Saturday, March 06, 2010

FV Trident inquiry – variable factors and conditional probabilities

In the Aberdeen Press and Journal of 5 March 2010 we read about the dialogue that took place between Ms Ailsa Wilson QC (representing the Advocate General) and Professor MacFarlane (expert witness for the inquiry) concerning the stability of the FV Trident:

"Ms Wilson said: "The feeling among the group [i.e. the relatives of those lost on the Trident] is that Trident had survived for 18 months and sailed in much worse conditions to those during the loss, so she must have been a risk.
Mr MacFarlane said he did not see the logic in this, adding: "If she survived much worse sea conditions and more difficult conditions then I don’t see how it could be said that she had a stability problem. That doesn’t seem logical to me.""

If the testimony mentioned above is accurately reported, then we have to accept that the concerns expressed thereafter by Mrs Jeannie Ritchie, one of the Trident widows -“We seem to be going round in circles and being baffled by science,” she said - may be well grounded.
For it appears that, in response to one of the relatives’ reasoned arguments as to what may have caused the vessel to capsize, Professor MacFarlane chose to give a rather superficial and possibly misleading response, neglecting to explain that a vessel’s stability - that gives a vessel its resistance to capsize - is not a constant, but a variable property, which depends on a number of variable factors, such as the disposition and weight of fuel, water, ice, fish etc., and that his answer would only be true, if the Trident’s stability had been exactly the same during her last as well as her earlier trips.

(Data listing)
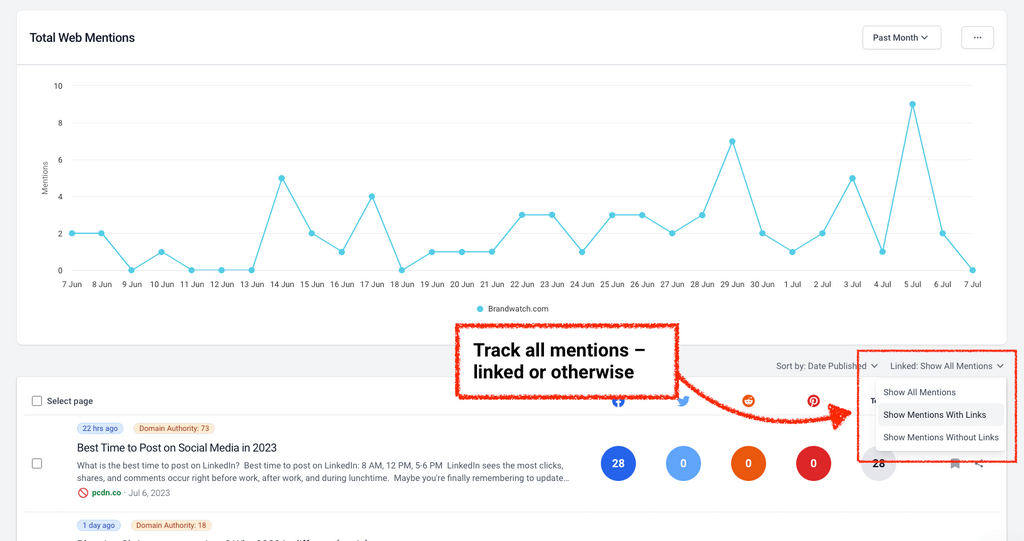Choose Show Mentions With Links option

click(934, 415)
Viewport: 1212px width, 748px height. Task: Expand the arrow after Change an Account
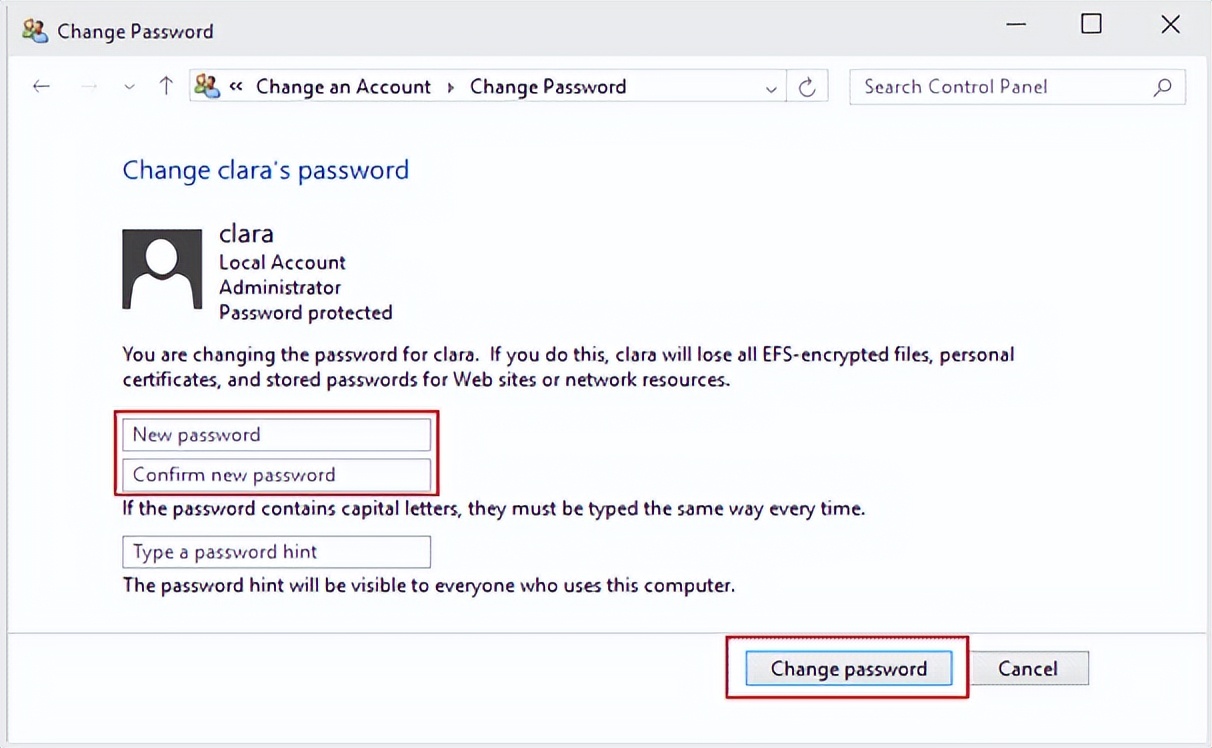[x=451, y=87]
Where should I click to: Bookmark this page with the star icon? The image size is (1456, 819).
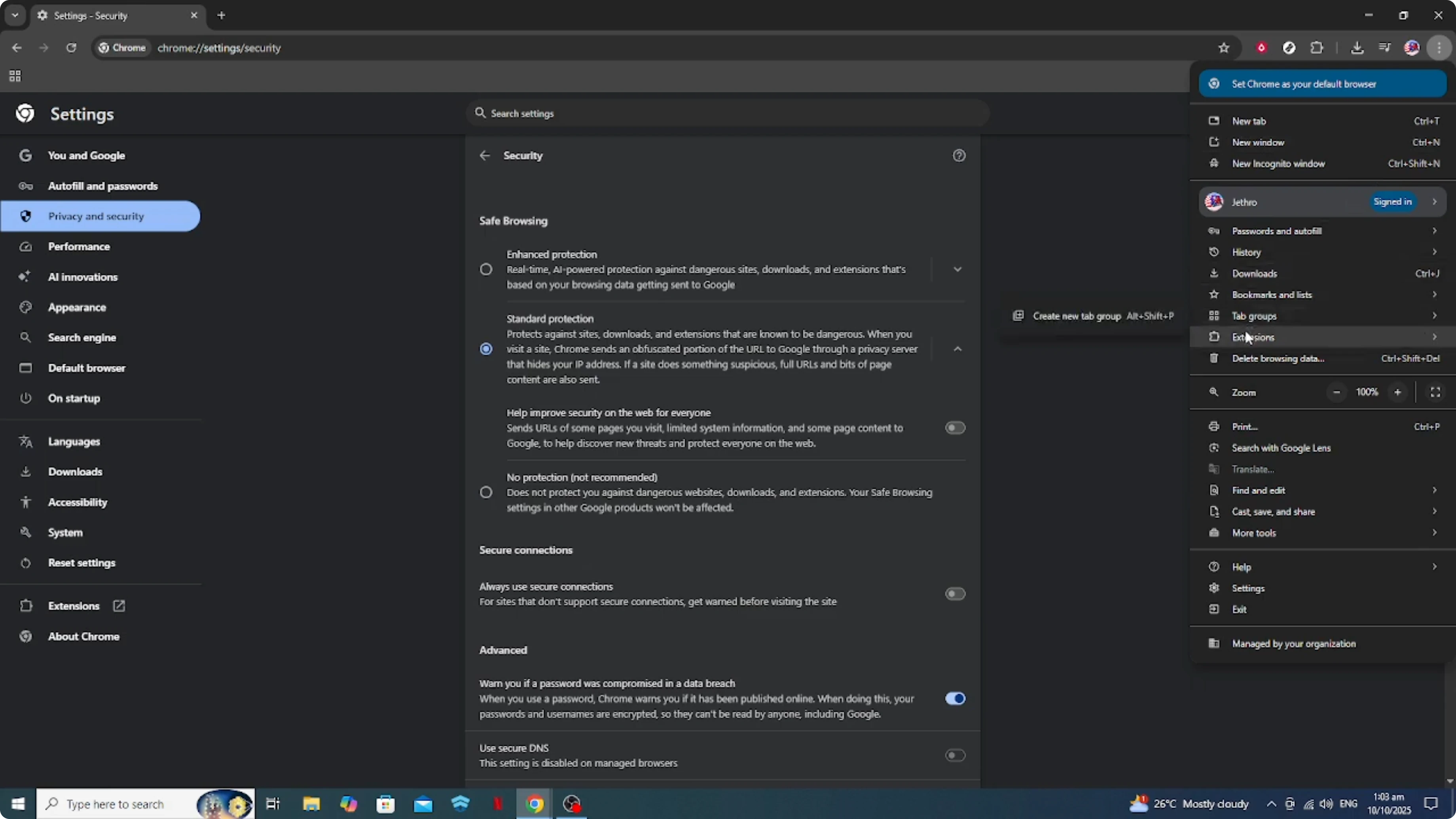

...

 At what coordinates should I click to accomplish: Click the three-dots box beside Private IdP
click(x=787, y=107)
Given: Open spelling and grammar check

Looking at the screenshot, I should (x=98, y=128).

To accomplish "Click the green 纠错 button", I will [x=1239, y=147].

---

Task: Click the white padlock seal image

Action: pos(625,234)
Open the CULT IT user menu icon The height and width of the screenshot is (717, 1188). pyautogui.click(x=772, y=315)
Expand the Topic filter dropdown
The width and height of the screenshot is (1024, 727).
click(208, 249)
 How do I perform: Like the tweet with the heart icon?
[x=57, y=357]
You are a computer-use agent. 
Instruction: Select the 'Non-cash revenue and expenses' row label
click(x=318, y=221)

:: Your goal ::
Pick up the passage on the FV Trident inquiry, shown above the records, and continue it from its final sentence.

:: Exercise answer ::
The underlying logic behind the proposition put forward by the relatives is really quite simple: if we assumed that the probability of any given vessel capsizing is dependent upon two principal factors:
  • The intact stability of the ship – where the probability of capsize is inversely proportional to the ship’s stability reserves – which is, as mentioned above, a variable
  • The sea conditions in which the ship is sailing – where the probability of capsizing is relative to the size of the waves
then, for the Trident’s trips, which she had successfully completed earlier and where the sea conditions were worse, we would have to conclude that the stability of the vessel was better.
By virtue of the same logic, we would also have to conclude that, on the Trident’s last voyage, taken in more benign sea conditions, but ending with the capsize of the vessel, it must have been the vessel’s stability that was worse. The suggestion, therefore, is that it was the stability rather than the wave height, which led to the capsize and loss of the vessel.